All Catapults are funded by Innovate UK. Our core funding, which reaches out over a six-year period, enables us to provide the facilities and expertise for the community to come and use. It also allows us to take risks and be disruptive in areas where others cannot. We are also able to orchestrate and prime Innovate UK competitions, on behalf of the SME community.  40 per cent of the biotech SMEs in the UK have less than five people, so it is very challenging for these companies to find resource to bid for, to win and then to administer these competition grants. We can help overcome that barrier and put more of the money towards the science.

The industry has changed from everything being behind the walls of pharma to innovation outsourced to biotech, then outsourced to an extent to academia and to a lesser extent the CRO sector. That waterfall of outsourcing has changed the market dramatically and made it more complex. It has introduced more opportunity and more brains at the table, but for the SME community particularly, it’s a challenging space.

Will the the Catapult be engaging with European and international projects?

We’re a global industry and the UK cannot act as a small island. It is an integral part of the pharma industry and has been for decades. What the Catapult wishes to do is provide the best possible R&D community for medicines discovery in the nation, which will by its very nature attract people from outside to want to come and work and collaborate with firms here. It will also allow our firms to export their experiences internationally. It is very much about making sure that the strengths of the UK community are enhanced in challenging and uncertain times

The timing of your launch fell not long after the Brexit vote. Is the Catapult more vital for the UK than ever in light of the coming changes?

The Brexit vote brings a very new flavour to the community in the UK and to the work of the Catapult. The change and uncertainty that has been introduced to the market will influence our work significantly. But this is counterbalanced by opportunities and we should recognize and maximize our strengths and develop capabilities that perhaps we relied on others for in the past.

We are looking at how we develop better packages of data to enable our regulators to move drugs into patients fast. If we can do that, we help the community here and we light a beacon for the UK internationally as an agile and forward thinking community in medicines discovery, able to take safe but innovative steps.

What kind of template is the Catapult following?

We are fortunate here to be able to look towards the UK’s Cell and Gene Therapy Catapult, which now in its fifth year, as a trailblazer for the activities of a group setting out to genuinely help the community. This has demonstrated clearly that it can support a community to great access by addressing the barriers it sees.

Internationally, we see Germany’s Fraunhofer Institute as an exemplar of applied R&D platforms on behalf of an SME community. The Fraunhofer has been immensely successful in supporting specific communities by providing what none of the individual stakeholders could supply or access by themselves.

How much will you be drawing on your experience in executive recruitment in your new role?

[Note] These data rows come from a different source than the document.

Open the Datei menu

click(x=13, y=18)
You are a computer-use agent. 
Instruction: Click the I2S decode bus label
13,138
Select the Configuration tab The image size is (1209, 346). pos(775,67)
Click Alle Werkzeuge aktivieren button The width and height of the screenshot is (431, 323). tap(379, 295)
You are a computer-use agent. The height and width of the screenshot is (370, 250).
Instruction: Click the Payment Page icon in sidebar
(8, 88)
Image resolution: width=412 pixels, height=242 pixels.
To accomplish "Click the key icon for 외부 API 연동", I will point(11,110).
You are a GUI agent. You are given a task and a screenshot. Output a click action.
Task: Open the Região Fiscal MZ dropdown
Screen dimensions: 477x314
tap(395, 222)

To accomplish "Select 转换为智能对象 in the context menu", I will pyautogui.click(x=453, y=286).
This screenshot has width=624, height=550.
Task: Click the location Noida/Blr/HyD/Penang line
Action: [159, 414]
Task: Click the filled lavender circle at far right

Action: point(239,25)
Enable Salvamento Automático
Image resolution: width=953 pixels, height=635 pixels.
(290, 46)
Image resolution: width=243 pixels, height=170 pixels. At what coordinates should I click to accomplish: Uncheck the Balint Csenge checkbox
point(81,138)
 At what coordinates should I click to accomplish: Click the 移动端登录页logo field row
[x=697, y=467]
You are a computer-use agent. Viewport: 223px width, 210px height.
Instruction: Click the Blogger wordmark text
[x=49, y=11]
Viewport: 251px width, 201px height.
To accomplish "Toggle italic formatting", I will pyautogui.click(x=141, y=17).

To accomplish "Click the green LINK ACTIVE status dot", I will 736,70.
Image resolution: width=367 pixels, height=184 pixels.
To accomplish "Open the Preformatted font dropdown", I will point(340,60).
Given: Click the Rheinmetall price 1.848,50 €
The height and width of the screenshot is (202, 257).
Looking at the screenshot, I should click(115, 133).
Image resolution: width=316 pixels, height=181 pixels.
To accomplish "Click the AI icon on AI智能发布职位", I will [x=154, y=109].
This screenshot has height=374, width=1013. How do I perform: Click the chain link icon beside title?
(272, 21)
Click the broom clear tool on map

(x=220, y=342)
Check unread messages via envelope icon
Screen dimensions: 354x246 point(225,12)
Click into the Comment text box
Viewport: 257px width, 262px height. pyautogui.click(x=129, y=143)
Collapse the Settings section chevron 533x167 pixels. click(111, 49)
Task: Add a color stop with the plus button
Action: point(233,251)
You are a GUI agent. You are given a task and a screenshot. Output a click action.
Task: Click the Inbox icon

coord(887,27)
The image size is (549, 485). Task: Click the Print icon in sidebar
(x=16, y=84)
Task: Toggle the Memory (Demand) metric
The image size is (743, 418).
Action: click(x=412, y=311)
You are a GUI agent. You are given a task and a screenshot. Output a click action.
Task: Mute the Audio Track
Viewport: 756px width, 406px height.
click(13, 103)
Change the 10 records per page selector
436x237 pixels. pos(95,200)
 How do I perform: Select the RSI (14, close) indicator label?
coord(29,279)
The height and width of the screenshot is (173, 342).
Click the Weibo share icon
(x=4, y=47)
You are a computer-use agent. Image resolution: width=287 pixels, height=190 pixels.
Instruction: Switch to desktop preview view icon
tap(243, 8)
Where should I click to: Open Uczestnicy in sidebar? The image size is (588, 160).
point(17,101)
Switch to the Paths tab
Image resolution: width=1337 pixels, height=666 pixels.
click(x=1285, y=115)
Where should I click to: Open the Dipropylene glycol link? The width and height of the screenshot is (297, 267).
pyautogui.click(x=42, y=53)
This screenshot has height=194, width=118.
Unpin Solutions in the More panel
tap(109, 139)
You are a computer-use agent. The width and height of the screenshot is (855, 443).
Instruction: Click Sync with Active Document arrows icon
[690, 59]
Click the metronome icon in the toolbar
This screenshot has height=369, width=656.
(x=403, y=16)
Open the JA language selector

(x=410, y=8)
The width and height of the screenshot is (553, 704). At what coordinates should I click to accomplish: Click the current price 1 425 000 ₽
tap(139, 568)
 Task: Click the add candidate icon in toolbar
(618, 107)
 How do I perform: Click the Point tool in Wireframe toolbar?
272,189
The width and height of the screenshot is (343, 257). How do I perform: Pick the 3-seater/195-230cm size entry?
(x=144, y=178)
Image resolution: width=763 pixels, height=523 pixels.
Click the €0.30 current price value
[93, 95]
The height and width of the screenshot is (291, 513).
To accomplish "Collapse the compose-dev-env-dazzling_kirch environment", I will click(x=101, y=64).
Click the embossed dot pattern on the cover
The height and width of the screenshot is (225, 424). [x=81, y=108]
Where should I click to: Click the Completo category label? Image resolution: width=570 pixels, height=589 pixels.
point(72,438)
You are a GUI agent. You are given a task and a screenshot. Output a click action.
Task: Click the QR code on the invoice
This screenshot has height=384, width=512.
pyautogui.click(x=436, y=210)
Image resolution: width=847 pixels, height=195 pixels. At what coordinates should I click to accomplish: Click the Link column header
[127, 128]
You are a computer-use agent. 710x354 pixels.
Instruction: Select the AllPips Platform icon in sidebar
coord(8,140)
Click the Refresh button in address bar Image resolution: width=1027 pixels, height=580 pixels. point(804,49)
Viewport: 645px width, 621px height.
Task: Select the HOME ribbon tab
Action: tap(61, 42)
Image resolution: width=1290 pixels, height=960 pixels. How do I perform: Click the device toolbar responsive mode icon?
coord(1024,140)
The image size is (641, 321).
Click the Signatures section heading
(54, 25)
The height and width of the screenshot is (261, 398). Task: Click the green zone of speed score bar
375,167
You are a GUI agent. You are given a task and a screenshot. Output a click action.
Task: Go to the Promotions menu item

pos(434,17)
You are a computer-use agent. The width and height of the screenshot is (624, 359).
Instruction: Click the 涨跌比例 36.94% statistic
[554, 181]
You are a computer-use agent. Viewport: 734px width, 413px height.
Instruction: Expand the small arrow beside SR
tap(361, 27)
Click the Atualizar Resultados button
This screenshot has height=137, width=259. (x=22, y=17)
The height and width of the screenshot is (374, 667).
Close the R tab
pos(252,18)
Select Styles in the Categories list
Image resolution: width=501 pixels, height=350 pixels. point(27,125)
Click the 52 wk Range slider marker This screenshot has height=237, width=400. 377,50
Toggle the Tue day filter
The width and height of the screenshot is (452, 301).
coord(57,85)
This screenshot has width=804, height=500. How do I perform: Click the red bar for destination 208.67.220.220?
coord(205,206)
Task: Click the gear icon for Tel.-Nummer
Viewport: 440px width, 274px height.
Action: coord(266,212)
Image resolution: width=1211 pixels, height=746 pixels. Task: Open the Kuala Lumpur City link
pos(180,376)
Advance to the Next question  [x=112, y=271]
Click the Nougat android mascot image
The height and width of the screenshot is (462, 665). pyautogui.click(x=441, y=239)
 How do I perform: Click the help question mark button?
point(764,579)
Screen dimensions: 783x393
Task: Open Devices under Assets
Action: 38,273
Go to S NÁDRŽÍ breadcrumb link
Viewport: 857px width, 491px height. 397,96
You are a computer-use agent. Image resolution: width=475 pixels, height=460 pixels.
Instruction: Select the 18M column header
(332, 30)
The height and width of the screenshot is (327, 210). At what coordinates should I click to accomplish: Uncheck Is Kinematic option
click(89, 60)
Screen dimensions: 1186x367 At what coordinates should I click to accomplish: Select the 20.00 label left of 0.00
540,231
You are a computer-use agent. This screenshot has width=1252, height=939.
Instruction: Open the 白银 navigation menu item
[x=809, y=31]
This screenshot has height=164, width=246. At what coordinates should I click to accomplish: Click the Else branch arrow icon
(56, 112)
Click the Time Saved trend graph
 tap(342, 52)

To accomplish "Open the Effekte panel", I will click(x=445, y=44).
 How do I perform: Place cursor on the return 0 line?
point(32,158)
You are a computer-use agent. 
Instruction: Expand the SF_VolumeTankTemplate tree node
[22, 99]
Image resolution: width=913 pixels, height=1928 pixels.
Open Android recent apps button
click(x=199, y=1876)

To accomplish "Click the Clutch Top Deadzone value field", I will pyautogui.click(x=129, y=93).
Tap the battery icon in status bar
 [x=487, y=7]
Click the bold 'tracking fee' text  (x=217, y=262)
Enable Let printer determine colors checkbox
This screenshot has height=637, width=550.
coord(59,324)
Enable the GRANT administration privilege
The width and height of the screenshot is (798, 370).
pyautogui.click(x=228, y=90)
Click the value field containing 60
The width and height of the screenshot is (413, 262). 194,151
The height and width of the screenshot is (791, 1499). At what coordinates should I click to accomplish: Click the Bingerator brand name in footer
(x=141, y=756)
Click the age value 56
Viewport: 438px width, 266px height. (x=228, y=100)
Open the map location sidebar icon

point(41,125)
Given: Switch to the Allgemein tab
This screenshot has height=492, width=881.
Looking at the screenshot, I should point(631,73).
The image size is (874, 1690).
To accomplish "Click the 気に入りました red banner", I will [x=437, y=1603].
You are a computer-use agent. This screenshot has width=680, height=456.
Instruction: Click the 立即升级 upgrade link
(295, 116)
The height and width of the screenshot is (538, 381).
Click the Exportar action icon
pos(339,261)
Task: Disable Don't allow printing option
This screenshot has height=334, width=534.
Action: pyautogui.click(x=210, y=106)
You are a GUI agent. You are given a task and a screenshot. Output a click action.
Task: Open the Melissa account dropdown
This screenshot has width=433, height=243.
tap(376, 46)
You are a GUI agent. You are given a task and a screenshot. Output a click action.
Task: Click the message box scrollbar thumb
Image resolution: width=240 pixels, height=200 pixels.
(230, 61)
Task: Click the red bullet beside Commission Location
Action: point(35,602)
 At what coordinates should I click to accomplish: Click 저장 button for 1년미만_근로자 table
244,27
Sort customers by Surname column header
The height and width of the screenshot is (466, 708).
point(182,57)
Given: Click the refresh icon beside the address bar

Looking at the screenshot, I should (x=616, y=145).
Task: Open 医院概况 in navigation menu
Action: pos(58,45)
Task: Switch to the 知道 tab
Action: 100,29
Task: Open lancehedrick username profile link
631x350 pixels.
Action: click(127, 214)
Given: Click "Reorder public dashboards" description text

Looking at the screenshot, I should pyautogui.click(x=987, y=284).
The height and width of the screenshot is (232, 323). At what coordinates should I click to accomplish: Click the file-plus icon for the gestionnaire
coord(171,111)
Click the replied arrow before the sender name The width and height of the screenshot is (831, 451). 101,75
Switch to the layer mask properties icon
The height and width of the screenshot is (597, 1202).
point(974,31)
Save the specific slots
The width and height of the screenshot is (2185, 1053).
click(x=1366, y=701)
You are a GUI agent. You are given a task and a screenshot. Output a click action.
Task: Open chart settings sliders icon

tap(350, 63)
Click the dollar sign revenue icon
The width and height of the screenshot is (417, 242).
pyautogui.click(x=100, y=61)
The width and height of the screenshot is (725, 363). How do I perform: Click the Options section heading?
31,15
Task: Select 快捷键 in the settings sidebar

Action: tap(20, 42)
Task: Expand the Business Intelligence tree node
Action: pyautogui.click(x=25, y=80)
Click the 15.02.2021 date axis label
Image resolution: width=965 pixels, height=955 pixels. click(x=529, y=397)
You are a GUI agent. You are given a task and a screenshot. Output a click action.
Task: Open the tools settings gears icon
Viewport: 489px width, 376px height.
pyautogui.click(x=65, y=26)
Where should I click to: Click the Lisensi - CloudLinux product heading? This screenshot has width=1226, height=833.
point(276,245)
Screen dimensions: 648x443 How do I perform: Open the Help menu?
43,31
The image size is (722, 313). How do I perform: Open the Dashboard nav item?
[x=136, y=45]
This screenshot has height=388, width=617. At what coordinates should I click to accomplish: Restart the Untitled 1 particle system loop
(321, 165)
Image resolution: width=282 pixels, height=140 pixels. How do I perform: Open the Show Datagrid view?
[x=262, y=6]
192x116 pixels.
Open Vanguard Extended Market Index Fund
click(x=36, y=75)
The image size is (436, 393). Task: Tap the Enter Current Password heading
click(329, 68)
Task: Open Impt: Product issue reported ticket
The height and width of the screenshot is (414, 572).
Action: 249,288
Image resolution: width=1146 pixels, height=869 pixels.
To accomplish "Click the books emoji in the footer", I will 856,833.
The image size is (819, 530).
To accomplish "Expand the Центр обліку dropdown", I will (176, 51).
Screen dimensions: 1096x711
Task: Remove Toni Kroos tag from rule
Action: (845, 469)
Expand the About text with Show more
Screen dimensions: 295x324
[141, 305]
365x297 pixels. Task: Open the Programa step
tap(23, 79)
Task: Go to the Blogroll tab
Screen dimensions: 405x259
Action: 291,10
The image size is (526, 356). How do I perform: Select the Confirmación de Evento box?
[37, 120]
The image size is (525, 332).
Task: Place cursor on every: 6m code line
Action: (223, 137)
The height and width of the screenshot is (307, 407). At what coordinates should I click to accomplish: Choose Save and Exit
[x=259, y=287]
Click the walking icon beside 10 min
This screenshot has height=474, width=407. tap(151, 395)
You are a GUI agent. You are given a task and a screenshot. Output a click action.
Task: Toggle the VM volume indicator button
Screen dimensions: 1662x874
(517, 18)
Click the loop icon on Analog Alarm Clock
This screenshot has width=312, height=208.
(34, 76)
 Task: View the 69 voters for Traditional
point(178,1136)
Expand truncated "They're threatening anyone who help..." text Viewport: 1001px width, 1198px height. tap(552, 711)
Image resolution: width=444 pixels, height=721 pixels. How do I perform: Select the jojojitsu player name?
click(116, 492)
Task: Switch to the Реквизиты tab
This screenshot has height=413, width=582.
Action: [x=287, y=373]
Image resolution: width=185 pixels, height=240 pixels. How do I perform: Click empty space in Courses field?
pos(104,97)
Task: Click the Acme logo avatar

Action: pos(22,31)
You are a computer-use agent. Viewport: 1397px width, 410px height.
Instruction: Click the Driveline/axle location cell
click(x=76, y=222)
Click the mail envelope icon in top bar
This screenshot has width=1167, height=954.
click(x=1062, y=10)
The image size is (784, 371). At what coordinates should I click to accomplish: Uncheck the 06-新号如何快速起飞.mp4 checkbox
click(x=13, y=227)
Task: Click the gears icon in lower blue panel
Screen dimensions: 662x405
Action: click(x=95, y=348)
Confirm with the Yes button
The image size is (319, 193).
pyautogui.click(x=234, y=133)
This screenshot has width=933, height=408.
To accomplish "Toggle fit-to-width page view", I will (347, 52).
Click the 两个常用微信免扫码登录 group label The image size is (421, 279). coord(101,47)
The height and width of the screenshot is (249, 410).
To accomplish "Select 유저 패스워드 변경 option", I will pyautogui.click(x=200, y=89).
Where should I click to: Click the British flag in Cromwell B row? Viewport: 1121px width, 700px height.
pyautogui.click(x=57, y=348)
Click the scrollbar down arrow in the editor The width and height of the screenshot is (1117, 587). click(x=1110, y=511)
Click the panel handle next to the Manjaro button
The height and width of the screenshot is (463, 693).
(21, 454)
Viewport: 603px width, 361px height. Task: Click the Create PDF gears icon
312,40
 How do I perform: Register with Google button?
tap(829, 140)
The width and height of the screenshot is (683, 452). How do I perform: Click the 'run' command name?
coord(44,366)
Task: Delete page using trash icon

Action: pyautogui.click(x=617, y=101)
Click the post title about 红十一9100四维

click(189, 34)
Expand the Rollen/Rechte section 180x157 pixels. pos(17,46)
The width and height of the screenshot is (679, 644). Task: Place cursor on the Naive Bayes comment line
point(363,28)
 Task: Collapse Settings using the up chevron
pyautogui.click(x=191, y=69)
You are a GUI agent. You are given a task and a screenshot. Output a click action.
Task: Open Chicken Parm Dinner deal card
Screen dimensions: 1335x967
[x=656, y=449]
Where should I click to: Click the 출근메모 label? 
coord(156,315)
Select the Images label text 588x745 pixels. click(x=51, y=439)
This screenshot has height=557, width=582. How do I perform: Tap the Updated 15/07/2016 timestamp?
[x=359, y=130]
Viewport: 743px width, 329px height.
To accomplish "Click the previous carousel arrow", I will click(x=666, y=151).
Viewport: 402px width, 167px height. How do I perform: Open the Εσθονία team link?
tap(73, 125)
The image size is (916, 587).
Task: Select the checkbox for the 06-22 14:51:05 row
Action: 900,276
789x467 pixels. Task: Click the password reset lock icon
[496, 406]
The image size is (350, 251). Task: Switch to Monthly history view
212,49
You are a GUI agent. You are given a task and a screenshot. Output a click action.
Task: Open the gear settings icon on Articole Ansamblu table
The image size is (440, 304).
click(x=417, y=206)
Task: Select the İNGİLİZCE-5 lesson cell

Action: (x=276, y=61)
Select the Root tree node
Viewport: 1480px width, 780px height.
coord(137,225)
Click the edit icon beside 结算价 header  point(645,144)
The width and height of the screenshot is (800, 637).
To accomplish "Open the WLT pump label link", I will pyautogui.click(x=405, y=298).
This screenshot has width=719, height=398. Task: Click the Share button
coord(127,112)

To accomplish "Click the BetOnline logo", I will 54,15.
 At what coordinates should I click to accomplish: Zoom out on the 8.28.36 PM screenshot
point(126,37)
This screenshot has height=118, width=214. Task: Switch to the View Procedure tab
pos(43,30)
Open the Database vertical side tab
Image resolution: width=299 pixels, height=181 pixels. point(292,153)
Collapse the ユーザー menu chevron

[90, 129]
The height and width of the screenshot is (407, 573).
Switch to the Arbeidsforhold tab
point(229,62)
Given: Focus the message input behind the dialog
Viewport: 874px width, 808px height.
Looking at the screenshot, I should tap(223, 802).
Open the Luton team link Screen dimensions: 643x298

Every day. While we all get excited about the science and technology, this is a people industry. It relies on the skills, experience and passion of the people to keep going in an industry where we all know most things fail. Getting the right people, giving them the right experiences and enabling them to succeed is critical path. MDC is committed to enabling the next generation of leaders to have access to today’s generation of leaders.

It’s a painful statistic that there are more biotech CEOs in their 70s than in their 30s in the UK. It’s vital that we enable that older generation to hand down as much of that experience and wisdom as possible. There is no shortage of assets and ideas here. What we hope we can add is the insurance of rigorous, industrial decision making to help make sure that only the very best ideas make it to the patients.